Effect of computational graph construction in adversarial domain adaptation

My question is related to the implementation of DANN (https://arxiv.org/pdf/1409.7495.pdf) in PyTorch. To reproduce the results in this paper, I needed three neural networks, namely one feature extractor that is simultaneously connected to the task-specific model and to the domain predictor (via a Gradient Reversal layer).

I wanted to measure a baseline for my implementation without Domain Adaptation, so I tried setting the lambda parameter mentioned in the paper to 0, effectively disabling domain adaptation, but the results where much different than when using a single Neural Network for classification, so I decided to investigate.

I managed to narrow down my problem to a single line of code.

A minimal example is as follows:

# initialize feature extractor and task-specific model
feature_model = [...]
task_model = [...]

# jointly optimize feature extractor and task model
optimizer = torch.optim.SGD([{'params': feature_model.parameters()},
                                         {'params': task_model.parameters()}],
                                        lr=0.01, momentum=0.9)

for i, (data_s, data_t) in enumerate(zip(self.source_loader, self.target_loader)):  # iterate over source and domain data
            # get source and target features
            s_features = data_s['features'].float().cuda()
            t_features = data_t['features'].float().cuda()

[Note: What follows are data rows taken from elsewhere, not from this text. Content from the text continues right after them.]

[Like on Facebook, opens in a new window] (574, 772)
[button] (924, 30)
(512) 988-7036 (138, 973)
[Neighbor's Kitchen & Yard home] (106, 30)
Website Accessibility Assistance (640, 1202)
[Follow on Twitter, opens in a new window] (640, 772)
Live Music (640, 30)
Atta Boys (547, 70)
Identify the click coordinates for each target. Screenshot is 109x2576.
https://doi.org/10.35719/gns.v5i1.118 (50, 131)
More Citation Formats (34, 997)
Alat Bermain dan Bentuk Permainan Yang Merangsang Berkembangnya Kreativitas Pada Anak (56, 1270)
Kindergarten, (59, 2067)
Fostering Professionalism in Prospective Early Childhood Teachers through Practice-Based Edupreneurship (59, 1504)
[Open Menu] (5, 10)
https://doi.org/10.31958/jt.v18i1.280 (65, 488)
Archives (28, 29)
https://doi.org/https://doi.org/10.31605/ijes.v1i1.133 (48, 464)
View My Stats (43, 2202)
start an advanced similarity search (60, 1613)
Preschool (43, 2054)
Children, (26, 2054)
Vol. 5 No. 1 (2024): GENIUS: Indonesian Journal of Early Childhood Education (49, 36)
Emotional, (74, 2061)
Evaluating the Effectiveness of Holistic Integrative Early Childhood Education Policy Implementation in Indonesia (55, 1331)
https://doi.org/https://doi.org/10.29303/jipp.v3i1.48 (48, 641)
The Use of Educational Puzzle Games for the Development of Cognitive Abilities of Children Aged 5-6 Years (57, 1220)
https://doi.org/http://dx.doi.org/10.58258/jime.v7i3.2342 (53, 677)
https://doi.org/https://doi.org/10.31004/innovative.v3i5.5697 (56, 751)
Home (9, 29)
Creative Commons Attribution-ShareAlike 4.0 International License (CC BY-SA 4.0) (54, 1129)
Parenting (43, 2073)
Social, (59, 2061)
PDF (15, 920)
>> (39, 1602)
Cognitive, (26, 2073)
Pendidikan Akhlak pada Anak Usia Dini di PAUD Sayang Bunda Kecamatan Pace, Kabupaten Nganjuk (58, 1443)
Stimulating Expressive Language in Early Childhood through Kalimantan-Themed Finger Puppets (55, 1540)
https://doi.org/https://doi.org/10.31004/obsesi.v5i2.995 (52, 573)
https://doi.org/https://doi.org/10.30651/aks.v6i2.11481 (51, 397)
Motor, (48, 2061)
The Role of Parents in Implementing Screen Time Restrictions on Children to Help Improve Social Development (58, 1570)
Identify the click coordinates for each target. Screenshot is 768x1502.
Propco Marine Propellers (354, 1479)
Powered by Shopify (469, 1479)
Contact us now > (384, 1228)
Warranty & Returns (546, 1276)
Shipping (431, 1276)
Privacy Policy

            # get feature embeddings using feature model
            s_embedded_features, _ = self.feature_model(s_features)

            # The following line is where my problem is located
            t_embedded_features, _ = self.feature_model(t_features)

            self.optimizer.zero_grad()  # reset optimizer's state
            outputs, _ = self.task_model(s_embedded_features)  # get task predictions
            labels = Variable(data_s['class'].long().cuda())  # get task labels
            task_loss = F.nll_loss(outputs, labels) # compute task loss

            task_loss.backward()  # back-propagate task loss
            self.optimizer.step()  # update models

When commenting the line where I pass target features through my feature extractor networks (i.e. this one: t_embedded_features, _ = self.feature_model(t_features)) the results are what I would expect (i.e. almost identical to those obtained using a single neural network).

After uncommenting this line, however, the classification results are completely different (accuracy is increased by 10%). This is actually the same improvement I saw after enabling domain adaptation.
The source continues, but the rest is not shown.